Was hat sich im schwarzen Amerika seit dem militanten Aufbruch in den Sechzigern geändert?

Heute ist es um die afroamerikanische community wesentlich schlechter bestellt als vor 30 Jahren. Damals hatten wir eine segregierte community mit einer relativ eigenständigen Kultur, heute haben wir nichts. Integration war ein gigantischer sozialpolitischer Trick zur Auflösung der schwarzen neighborhoods, sie zerstörte die gesamte Infrastruktur. Die Leute, die es sich leisten konnten, zogen in andere Stadtgegenden und ließen jene zurück, die sich nichts leisten konnten. Diese verarmten Restghettos zerfressen sich heute selbst. Wir müssen lernen, gemeinsam zu leben, uns aufeinander zuzubewegen und einander zu respektieren, ohne die eigene Identität dabei aufzugeben: I'm proud to be black, aber ich muß dich doch nicht hassen, nur weil du weiß bist. Ich glaube, daß es in unserer Musik etwas geben muß, das Menschen sehr unterschiedlicher Nationalitäten, Religionen und Hautfarben miteinander verbindet. Jazz ist meine Hoffnung.

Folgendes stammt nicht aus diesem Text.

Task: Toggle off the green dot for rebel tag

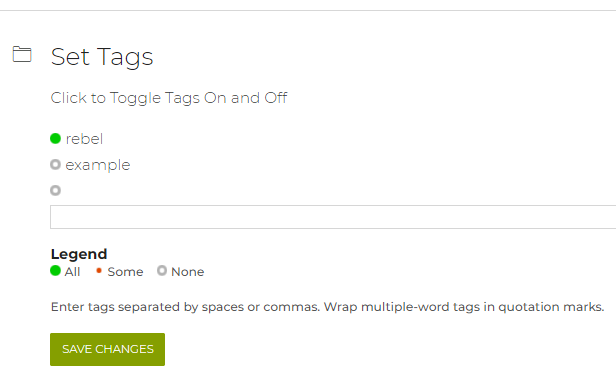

Ich habe allerdings in letzter Zeit auch mehrere jüngere afroamerikanische Jazz-Musiker getroffen, die überzeugt waren, daß ein Gros ihres Publikums Rassisten seien...

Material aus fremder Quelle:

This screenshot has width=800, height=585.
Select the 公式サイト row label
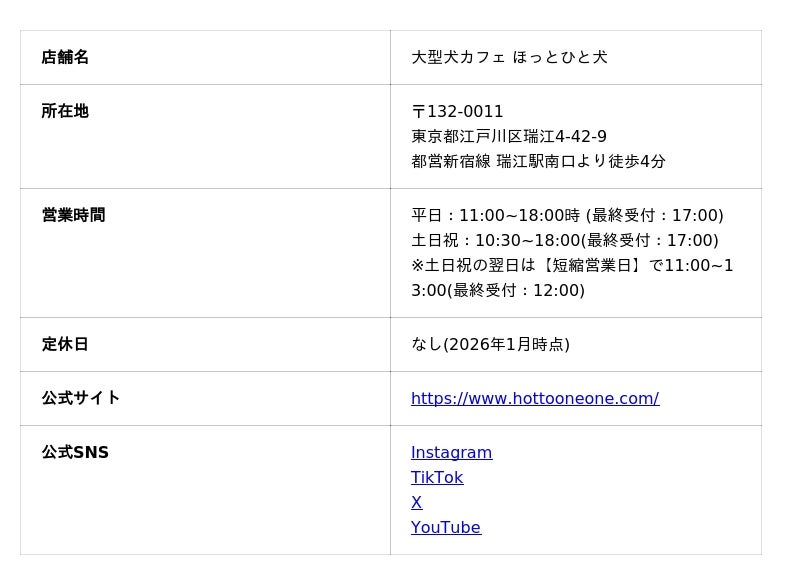81,399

Ja, das ist mir auch unbegreiflich. Viele sind halt reichlich verwirrt heutzutage, weil es keine schwarze leadership gibt. Aber ich bin mir nicht sicher, ob das der tatsächliche Grund für die von dir angesprochene Paranoia ist. Jazz ist eine Musik, die keine Grenzen kennt. Und es reicht für einen Jazz- Musiker auch nicht, sich von Konzert zu Konzert zu angeln. Jazz hat was mit Denken zu tun, ist eine kreative Lebenseinstellung. Wir behaupten nicht, daß wir die besten Jazz-Musiker weit und breit seien. Wir bemühen uns, die Musik durch neue Ideen zu bereichern und zu entwickeln. Und darum, sie möglichst vielen Menschen zugänglich und verstehbar zu machen, nicht nur einer high-brow- Konzertsaalgemeinde.

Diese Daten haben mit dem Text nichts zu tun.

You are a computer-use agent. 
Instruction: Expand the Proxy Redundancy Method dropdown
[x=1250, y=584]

Was steht als nächstes auf dem Kalender von Lester Bowie?

Wir werden bei der Eröffnung der Olympischen Winterspiele in Norwegen auftreten. Aus Anlaß des zehnjährigen Bestehens der Brass Fantasy planen wir, 1994 ein eigenes Festival zu organisieren, bei dem dann alle Bands, in denen wir arbeiten – vom Art Ensemble of Chicago bis zum New York Organ Ensemble –, das gesamte Spektrum unserer Musik repräsentieren werden. Das wäre doch was: ein mobiles Gegenfestival zur Model-T-Musik, oder?

Model-T?

So nannte man das erste Ford- Modell, das übers Band lief. Ein großes Auto in einer Zeit, die unwiderruflich vorbei ist. Wer will denn bestimmen, daß unsere Interpretation von Popsongs kein Jazz mehr sein soll? Zur Zeit spielen wir gern „If you don't know me by now“, und den Leuten scheint's zu gefallen, so what?

Wird es je ein gemeinsames Konzert mit Wynton Marsalis geben?

Gewiß, da bin ich ganz sicher! Es müßte sich lediglich wer finden, der mir genügend Geld dafür bietet. Dann könnte es eine nette Sache werden.

Wynton Marsalis erzählte, daß die Mutter seiner Kinder in Ihrer Nachbarschaft wohnt...

Ja, ich glaube, sie ist mit einer meiner Töchter befreundet.